Horne Tooke’s career is nothing short of fascinating and would be apt for cinematic adaptation. His life intersected with many of the major figures of British literary and political history, and he is perhaps best remembered as the only person tried in Britain as a supporter of the colonists during the American Revolution and for his victimisation as part of the so-called “reign of terror” that led to the infamous treason trials in 1794. However, unlike some other leading radical contemporaries whose lives are equally intriguing and important, Horne Tooke’s biography has been captured several times over in works like Alexander Stephens’ Memoirs of John Horne Tooke (1813), J.A. Graham’s work of the same name published in New York in 1828, and I.M. Yarborough’s John Horne Tooke (1926). In many respects Stephens’ Memoirs, with the author’s personal knowledge of Horne Tooke and access to contemporary reminiscences, remains the most definitive biography. Yet for many students and scholars it is inaccessible on account of its age and fragility. This modern account of Horne Tooke’s life by Christina and David Bewley, which borrows noticeably from the structure of Stephens’ work, makes accessible once more the wonders of the “Wizard of Wimbledon”. In being categorical rather than polemical it is fair to say that the biographies of Horne Tooke so far produced owe a real debt to Stephens and Gentleman Radical reveals little if anything new and it lacks many of the anecdotal references of its earlier model.

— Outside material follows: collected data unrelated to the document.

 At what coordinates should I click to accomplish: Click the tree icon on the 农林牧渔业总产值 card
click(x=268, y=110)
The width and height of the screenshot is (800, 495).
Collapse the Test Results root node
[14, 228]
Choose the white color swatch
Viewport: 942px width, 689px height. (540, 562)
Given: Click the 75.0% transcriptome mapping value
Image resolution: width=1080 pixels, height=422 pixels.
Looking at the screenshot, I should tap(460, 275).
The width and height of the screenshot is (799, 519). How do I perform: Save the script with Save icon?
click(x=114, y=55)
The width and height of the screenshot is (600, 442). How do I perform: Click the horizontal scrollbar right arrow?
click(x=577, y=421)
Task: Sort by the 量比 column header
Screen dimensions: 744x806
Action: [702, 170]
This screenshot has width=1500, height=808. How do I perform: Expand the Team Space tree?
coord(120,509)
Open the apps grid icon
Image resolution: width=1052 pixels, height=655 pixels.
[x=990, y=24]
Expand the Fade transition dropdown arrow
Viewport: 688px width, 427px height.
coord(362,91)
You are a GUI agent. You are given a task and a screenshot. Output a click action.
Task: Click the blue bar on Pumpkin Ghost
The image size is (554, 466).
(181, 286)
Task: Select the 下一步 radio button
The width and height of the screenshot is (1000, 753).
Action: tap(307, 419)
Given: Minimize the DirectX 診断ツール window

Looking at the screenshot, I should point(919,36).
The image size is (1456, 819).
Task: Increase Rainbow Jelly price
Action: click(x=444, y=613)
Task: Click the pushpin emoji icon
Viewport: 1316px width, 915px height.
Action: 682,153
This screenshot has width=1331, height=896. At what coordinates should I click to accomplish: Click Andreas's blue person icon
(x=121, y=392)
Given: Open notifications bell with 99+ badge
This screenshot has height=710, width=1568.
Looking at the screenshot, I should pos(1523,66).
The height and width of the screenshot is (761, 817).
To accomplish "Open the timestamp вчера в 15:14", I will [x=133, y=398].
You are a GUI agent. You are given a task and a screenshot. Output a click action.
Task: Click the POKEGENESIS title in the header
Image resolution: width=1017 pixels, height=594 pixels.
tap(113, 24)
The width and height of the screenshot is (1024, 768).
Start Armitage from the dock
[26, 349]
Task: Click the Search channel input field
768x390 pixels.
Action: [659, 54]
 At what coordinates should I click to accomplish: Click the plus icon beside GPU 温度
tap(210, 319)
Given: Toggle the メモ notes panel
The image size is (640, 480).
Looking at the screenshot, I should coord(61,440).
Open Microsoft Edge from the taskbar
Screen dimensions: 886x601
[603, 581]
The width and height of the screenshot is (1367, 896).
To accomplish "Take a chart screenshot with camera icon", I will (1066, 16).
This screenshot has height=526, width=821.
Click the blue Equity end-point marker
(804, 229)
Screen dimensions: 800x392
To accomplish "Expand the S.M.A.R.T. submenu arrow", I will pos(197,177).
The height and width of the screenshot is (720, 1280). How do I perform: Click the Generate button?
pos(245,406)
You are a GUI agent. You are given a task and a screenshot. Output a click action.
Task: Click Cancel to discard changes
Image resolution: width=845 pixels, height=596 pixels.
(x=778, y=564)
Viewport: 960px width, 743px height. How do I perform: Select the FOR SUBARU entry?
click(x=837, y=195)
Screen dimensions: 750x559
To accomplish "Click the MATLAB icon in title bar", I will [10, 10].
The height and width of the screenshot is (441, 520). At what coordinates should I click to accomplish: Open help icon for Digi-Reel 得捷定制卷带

Christina Bewley, who also wrote a biography of the radical Scottish Martyr, Thomas Muir, began Gentleman Radical but died before its completion and the book was finished by her husband, David Bewley, who is not a historian and worked as a researcher for the Medical Research Council. Christina’s death, I suspect, is the cause of some minor criticisms with the volume, including the fact that the narrative is in part disjointed and reads like a second author has tried grappling with a topic that is not completely familiar. While there is some merit in reproducing a modern biography of Horne Tooke, the book could have made a more distinct contribution to the historiography of the period by taking a thematic and interpretative approach to Horne Tooke’s career. The one chapter, dealing with the Diversions of Purley, which goes some way towards analysing Horne Tooke’s career and influence seems the least convincing and in many respects out of place. Having said this, however, the straightforward narrative approach can be seen as much as a weakness as it can be seen a strength of the book. Gentleman Radical is an enjoyable read. For those readers with only a limited knowledge of the period the life of John Horne Tooke will be spellbinding and thought-provoking. For scholars this book is grist to the mill and hopefully a stimulus to pursue some of the many important and informative biographies of Horne Tooke’s radical contemporaries that remain to be explored.